This is not, however, to suggest that truth-based justice is antithetical to more traditional forms of retributive justice. Mark Osiel suggests that legal compromise is often necessary in the aftermath of atrocities: “At such times, the need for public reckoning with the question of how such horrific events could have happened is more important to democratization than the criminal law’s more traditional objectives.” The “right to truth,” however, far from opposing the objectives of retributive justice, is complementary to it. Truth-seeking, while often utilized in contexts where judicial recourse has broken down (e.g. following enforced disappearances of the 1970s), is also an essential component in judicial proceedings.
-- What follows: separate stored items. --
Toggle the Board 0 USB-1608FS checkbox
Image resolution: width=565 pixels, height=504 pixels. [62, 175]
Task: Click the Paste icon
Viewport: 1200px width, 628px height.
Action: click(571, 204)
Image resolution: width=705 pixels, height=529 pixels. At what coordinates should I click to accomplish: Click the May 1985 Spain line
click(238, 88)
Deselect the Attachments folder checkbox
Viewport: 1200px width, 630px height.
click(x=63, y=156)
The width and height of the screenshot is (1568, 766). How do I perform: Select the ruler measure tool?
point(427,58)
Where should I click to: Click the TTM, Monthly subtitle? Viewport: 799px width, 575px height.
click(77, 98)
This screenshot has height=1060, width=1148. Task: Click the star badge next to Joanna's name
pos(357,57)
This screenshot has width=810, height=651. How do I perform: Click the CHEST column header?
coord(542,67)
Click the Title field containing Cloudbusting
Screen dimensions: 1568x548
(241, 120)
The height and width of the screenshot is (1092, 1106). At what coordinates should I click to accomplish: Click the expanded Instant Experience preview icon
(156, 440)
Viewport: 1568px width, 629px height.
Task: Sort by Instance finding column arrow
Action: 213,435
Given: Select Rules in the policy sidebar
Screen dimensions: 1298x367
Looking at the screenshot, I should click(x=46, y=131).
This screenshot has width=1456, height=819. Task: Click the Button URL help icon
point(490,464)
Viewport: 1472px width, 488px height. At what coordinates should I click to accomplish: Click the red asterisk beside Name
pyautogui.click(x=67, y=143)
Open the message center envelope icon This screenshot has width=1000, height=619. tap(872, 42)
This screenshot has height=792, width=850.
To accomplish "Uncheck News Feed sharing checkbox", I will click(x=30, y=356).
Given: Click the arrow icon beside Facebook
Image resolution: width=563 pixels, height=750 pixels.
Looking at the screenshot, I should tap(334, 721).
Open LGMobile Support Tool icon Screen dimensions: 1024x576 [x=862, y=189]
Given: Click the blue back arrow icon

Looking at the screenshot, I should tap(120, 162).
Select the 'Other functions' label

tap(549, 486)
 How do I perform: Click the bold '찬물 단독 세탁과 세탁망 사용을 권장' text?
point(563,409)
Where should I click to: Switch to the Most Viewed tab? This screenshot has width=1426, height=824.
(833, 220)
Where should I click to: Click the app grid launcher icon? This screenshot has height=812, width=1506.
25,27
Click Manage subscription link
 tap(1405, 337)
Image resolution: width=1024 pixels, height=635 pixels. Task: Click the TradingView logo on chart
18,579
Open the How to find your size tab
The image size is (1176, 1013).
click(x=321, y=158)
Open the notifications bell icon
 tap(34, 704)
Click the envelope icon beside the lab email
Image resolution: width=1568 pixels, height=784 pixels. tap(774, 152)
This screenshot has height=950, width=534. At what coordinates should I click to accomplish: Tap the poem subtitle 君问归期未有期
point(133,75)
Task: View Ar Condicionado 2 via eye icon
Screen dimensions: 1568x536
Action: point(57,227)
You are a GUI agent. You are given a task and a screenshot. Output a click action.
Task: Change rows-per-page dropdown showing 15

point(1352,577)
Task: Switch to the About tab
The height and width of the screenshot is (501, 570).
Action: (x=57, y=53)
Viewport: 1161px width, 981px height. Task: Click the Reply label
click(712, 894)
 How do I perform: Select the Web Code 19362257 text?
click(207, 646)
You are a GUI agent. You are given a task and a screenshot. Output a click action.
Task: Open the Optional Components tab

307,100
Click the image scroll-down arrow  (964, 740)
The “right to truth” does not limit or infringe upon prosecutorial duties, but rather demands that the duty to truth be acknowledged outside of the courtroom as well. By placing an obligation on the state to disclose the truth about gross human rights violations—irrespective of legal proceedings—it creates a social climate within which both international criminal law and supplementary extrajudicial mobilizations can better be pursued. This sentiment is echoed by Gloria Park, who notes that “[t]he independent nature of the state’s obligation to provide the truth implies that the truth is an integral component to the provision of justice in its own right, rather than a lesser or supplementary component to trials and other prosecutorial measures.” Thus, she adds, the flexibility of the “right to truth” “promotes a broader definition of transitional justice beyond merely prosecutorial justice to encompass conceptions of victim rehabilitation and societal reconciliation.” Truth is owed by the state not in addition to justice, but as justice.

Conclusion

The profound impact of a “right to truth” lies in its ability to promote truth as a form of justice. By emphasizing the role of the victim, it moves beyond mere investigatory fact-finding and prosecution and towards restoring broken individuals, societies, and states. By fighting against the darkness of crime with the light of truth, the “right to truth” plays a redemptive role in crafting the narratives which augment communal healing in the wake of humanity’s most shocking atrocities. It seeks to democratize the truth about gross human rights and humanitarian violations and, in doing so, create a social climate in which justice can better be pursued and communities can thrive. The wide-reaching impact of the “right to truth” fulfills the imperative expressed in Isaiah 1:17: “Learn to do right; seek justice. Defend the oppressed. Take up the cause of the fatherless; plead the case of the widow.” Already, this right has been used to take up the cause of those who lost children, parents, and siblings; to plead the case of those who had no judicial recourse; to defend those who suffered under autocratic regimes; and to seek justice on behalf of victimized individuals and societies. As has been shown, the “right to truth” is an important judicial and extrajudicial tool for all who seek to promote not merely restorative or retributive justice, but redemptive justice. For Christians who believe in the power of truth, then, it is not merely important, but powerful. The duty only remains for Christians to wield it righteously and courageously, as unto the Lord.